[ Date Prev][ Date Next][ Thread Prev][ Thread Next][ Date Index][ Thread Index]
Re: universal character names
- To: jason@xxxxxxxxxx
- Subject: Re: universal character names
- From: Martin von Loewis <loewis@xxxxxxxxxxxxxxxxxxxxxxx>
- Date: Tue, 11 Apr 2000 19:28:12 +0200
> UTF-8 is inappropriate for mangled names, as it uses values > 127 to
> encode non-ASCII characters.
Why is it not appropriate?

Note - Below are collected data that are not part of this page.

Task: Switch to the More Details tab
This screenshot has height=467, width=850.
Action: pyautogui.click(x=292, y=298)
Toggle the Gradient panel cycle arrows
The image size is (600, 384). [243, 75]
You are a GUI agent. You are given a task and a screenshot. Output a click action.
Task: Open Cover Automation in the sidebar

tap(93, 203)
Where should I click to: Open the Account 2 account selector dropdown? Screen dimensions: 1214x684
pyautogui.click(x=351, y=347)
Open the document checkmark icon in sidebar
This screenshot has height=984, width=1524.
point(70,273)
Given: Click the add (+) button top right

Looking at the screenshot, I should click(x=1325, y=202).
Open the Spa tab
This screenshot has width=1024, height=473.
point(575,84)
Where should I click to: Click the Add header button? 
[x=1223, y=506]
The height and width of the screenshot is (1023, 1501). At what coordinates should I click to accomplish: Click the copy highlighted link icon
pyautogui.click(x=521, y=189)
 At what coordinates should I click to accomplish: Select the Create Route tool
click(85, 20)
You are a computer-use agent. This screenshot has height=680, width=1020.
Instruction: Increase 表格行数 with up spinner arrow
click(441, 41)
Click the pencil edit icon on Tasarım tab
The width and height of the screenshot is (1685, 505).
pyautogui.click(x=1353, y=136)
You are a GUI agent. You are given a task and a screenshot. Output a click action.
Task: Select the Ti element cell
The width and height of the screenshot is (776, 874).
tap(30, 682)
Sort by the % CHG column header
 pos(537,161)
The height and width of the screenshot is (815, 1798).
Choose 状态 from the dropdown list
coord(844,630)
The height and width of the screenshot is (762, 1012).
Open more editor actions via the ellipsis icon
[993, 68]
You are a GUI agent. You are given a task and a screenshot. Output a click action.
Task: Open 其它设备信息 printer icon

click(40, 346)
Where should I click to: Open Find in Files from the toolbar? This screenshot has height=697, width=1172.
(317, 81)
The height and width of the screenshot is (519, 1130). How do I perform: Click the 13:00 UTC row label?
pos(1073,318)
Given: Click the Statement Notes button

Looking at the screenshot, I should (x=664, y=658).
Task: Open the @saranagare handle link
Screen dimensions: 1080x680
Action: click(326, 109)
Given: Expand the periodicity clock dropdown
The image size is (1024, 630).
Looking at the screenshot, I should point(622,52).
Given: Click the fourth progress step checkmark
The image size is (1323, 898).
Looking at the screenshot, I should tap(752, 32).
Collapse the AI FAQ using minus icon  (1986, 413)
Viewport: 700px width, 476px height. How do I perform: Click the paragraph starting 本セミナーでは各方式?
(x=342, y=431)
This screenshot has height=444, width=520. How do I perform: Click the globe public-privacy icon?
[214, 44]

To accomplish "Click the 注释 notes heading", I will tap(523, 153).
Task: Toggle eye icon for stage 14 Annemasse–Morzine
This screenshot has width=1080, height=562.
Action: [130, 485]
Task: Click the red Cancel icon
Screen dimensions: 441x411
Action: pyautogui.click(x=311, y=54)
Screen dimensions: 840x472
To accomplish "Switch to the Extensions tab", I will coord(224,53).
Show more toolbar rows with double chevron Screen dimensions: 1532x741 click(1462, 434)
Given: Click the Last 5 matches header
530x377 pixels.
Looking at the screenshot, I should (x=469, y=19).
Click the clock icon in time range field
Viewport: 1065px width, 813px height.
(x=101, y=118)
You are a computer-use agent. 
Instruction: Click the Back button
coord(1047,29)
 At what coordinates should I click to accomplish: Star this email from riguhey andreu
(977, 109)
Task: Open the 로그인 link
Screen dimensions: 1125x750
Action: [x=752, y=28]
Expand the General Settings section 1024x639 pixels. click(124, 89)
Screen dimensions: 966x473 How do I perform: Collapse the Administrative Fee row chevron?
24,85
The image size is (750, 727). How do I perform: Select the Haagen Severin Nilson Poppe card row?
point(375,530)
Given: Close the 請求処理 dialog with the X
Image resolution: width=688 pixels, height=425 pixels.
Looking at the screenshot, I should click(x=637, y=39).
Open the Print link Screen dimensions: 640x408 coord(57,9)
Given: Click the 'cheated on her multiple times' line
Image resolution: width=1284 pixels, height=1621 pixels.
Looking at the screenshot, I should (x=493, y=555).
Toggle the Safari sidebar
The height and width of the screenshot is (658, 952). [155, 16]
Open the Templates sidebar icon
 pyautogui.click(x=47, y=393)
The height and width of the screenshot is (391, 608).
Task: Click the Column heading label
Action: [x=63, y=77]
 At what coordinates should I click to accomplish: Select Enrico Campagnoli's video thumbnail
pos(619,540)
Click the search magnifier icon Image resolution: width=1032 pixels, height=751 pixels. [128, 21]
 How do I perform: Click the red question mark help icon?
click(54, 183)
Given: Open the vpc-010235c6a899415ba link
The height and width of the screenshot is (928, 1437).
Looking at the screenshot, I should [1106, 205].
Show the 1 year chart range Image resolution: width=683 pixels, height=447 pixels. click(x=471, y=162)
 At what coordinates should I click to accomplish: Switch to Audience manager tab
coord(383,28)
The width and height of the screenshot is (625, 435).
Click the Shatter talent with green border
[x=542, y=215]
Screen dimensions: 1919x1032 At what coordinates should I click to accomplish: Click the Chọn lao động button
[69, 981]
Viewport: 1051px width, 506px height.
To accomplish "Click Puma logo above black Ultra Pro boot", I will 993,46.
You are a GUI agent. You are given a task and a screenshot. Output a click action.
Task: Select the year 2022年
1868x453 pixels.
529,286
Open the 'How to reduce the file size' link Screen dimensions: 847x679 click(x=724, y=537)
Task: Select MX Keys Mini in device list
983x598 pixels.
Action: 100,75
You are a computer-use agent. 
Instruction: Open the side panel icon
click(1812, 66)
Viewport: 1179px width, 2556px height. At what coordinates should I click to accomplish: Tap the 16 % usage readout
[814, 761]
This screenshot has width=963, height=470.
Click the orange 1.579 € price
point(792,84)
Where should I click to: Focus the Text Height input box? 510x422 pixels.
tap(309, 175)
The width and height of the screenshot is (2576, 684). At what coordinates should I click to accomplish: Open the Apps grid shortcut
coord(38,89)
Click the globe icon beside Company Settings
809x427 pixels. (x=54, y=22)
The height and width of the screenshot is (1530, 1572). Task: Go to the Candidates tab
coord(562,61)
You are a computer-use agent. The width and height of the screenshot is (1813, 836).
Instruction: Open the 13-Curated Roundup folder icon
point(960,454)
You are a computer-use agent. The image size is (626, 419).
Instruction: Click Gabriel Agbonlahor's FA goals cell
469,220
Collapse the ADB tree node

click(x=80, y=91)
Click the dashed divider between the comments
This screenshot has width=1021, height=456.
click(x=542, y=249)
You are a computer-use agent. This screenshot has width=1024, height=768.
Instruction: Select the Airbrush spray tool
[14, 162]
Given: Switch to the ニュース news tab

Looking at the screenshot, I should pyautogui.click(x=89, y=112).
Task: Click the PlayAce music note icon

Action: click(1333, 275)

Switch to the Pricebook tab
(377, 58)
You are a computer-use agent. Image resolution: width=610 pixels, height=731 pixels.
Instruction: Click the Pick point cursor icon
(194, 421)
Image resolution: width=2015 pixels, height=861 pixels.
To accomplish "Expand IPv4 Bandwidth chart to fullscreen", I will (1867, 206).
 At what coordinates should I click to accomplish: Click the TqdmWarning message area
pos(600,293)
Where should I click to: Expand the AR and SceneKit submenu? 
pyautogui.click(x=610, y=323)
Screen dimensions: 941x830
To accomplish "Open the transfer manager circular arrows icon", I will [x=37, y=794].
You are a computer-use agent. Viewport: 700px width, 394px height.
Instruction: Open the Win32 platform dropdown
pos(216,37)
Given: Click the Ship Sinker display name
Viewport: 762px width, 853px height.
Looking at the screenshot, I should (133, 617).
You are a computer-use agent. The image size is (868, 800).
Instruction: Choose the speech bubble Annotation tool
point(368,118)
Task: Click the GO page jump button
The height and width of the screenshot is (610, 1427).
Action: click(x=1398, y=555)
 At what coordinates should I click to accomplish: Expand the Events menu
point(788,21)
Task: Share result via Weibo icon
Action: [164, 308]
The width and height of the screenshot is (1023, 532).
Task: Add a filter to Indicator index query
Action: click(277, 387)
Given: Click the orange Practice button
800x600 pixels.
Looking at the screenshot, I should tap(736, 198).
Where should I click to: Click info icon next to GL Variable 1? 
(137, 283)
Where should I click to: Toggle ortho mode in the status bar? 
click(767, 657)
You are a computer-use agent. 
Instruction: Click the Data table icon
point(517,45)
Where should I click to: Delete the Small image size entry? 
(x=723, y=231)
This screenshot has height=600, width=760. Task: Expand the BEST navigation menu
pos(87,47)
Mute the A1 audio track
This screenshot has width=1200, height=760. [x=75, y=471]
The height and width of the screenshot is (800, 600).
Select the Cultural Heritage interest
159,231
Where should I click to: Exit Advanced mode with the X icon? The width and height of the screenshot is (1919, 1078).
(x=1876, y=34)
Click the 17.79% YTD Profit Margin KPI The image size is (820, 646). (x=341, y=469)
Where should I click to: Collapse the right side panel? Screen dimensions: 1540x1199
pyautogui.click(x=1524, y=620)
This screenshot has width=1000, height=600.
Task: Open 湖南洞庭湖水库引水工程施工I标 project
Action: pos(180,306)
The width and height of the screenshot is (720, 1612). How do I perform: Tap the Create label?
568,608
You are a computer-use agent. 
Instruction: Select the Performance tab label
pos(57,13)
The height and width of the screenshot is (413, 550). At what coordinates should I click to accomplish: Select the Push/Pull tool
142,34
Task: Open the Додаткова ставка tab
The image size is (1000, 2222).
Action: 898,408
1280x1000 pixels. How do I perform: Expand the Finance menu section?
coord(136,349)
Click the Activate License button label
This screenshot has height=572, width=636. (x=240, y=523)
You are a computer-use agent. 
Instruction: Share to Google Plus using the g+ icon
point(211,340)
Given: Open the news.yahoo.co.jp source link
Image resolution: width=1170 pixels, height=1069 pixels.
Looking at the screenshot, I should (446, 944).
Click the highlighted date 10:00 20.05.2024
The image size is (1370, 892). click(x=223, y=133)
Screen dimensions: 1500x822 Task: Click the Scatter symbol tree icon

AFAICT, the gABI has no restriction in that
respect. ch4.strtab.html says
# String table sections hold null-terminated character sequences,
# commonly called strings.
I can see there are a number of alternatives. I think it is important
that there is agreement on the rules, in a way that is also
interoperable with C99 implementations. What those rules are is not
that important.
> GNU Java encodes names in UTF-8 internally. For the mangled name, if there
> are non-ASCII characters, it adds a 'U' to the beginning and encodes each
> such UCS-2 character as _%04x. See gcc/java/mangle.c.
In the C++ ABI, the natural adaptation of that approach would be to
mangle non-ASCII-containing identifiers as _U instead of _Z, right?
Unfortunately, that does not give a solution for C names. I believe
the GNU Java approach also cannot be extended to C99.
Regards,
Martin
|